#### ACTIVITY
Task for the records below: repeat the line containing "You are a computer-use" and every line after it, exactly and with nothing else, but leave out the pictures.

Start of SUPPLIED ENTRIES

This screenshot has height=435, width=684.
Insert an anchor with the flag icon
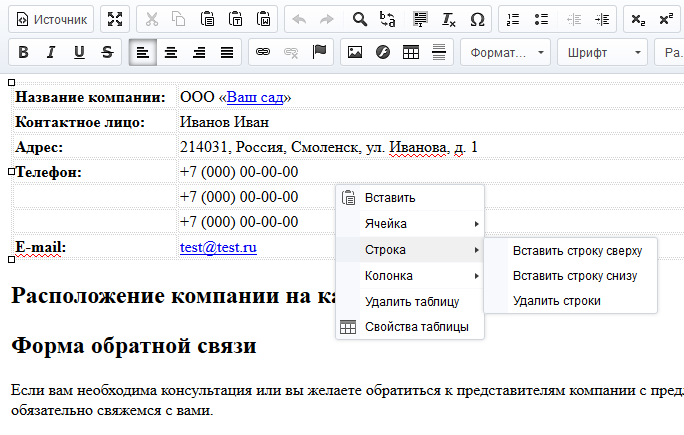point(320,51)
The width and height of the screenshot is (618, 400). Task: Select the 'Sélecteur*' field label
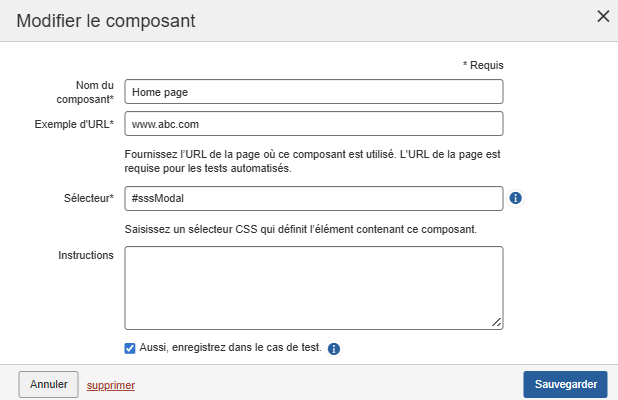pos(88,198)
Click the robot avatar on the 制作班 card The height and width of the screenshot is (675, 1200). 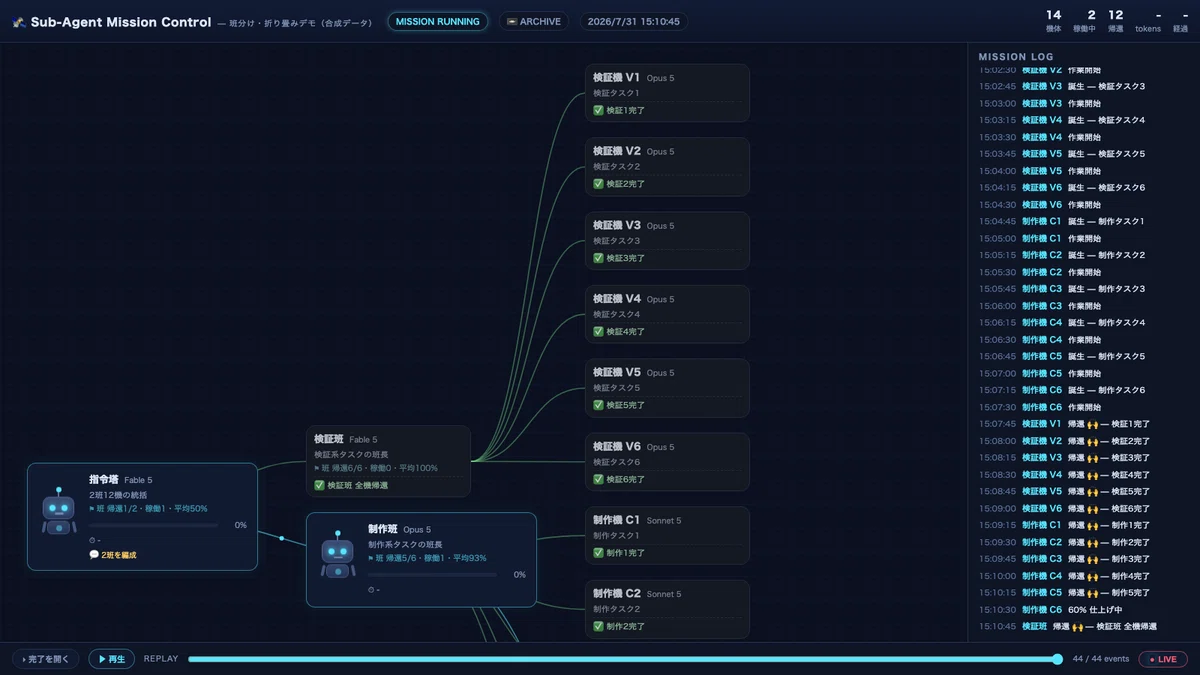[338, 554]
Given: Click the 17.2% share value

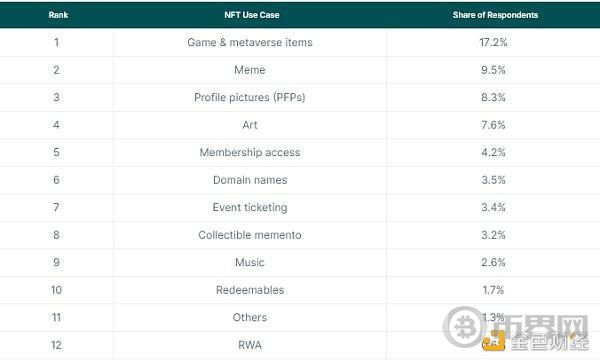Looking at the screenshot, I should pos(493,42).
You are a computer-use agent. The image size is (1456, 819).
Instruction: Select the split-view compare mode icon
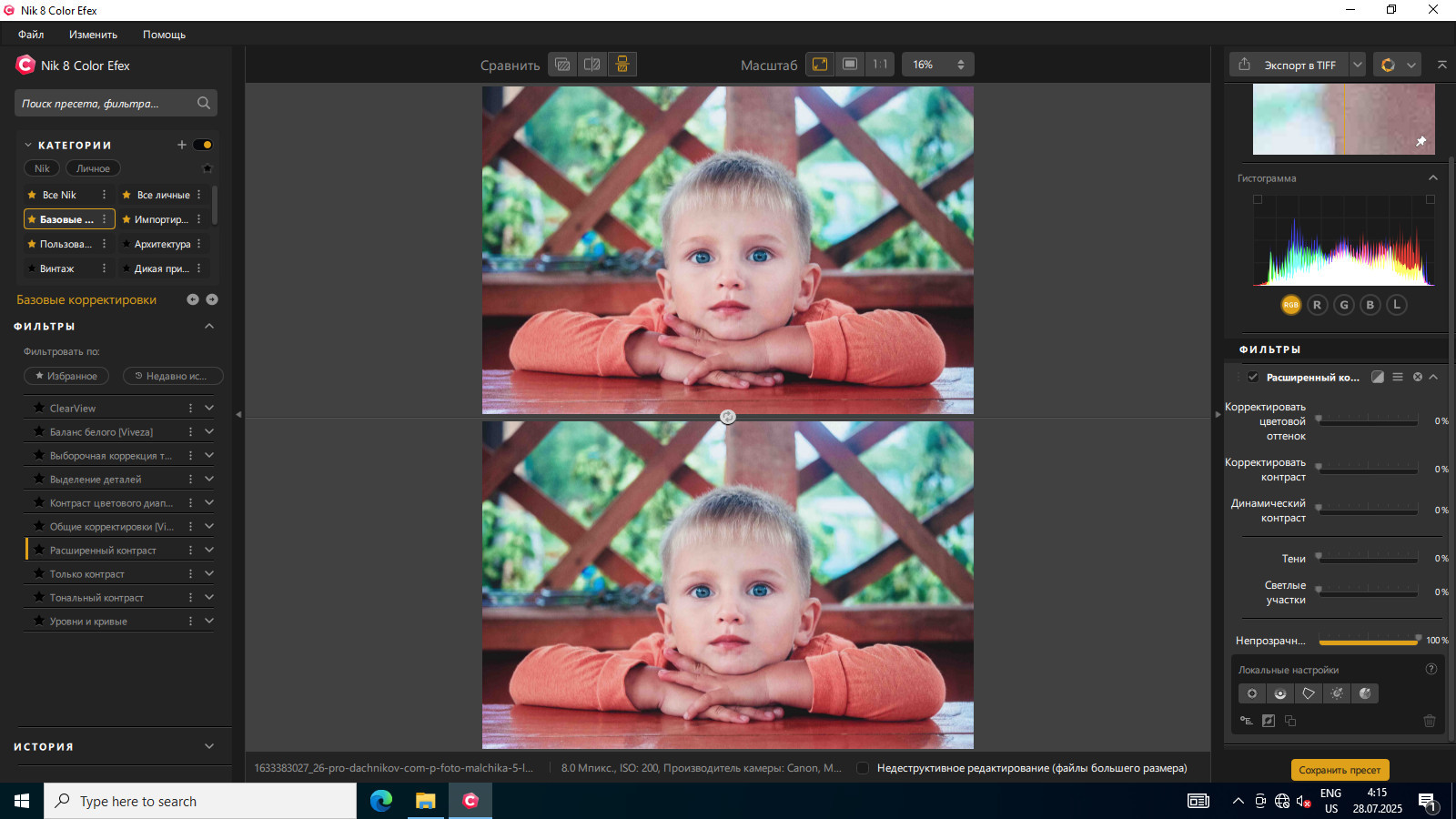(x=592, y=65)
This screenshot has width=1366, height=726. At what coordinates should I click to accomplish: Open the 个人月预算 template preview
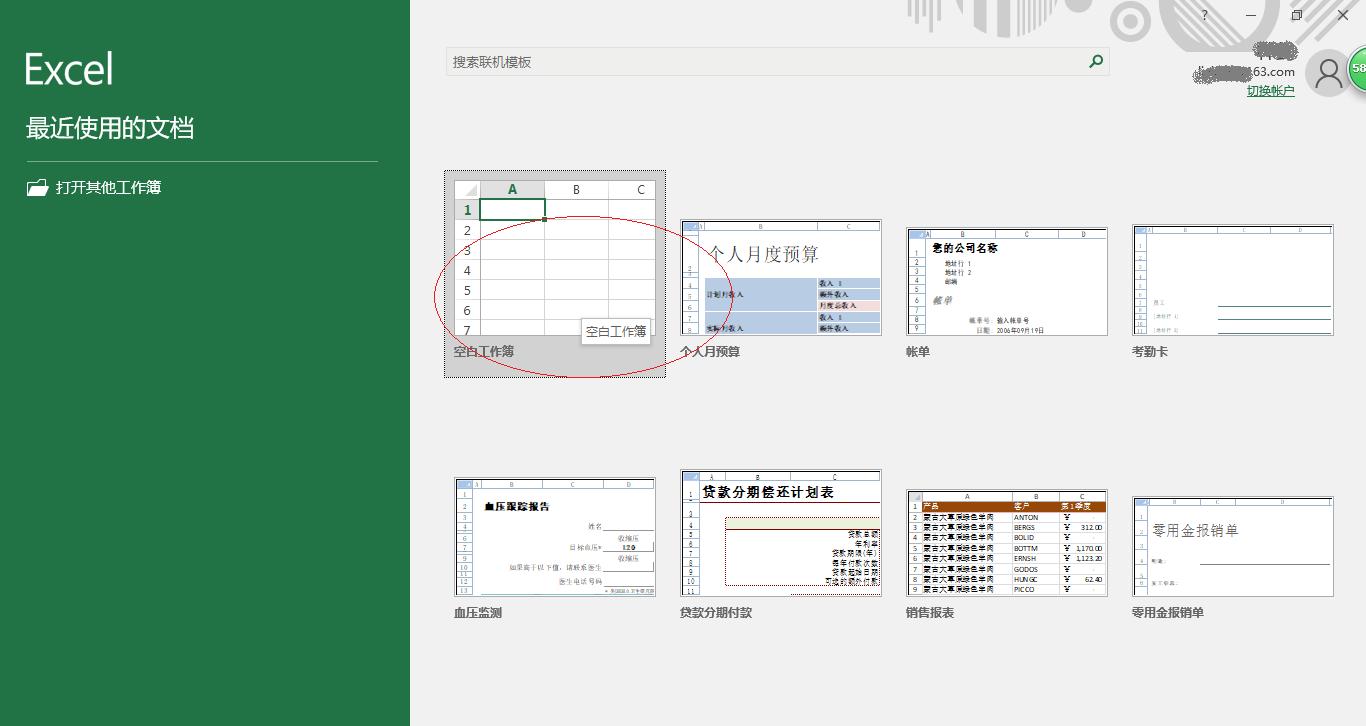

End of SUPPLIED ENTRIES

#### EXPECTED ANSWER
You are a computer-use agent. The image size is (1456, 819).
Instruction: Select the split-view compare mode icon
(x=592, y=65)
This screenshot has width=1366, height=726. At what coordinates should I click to accomplish: Open the 个人月预算 template preview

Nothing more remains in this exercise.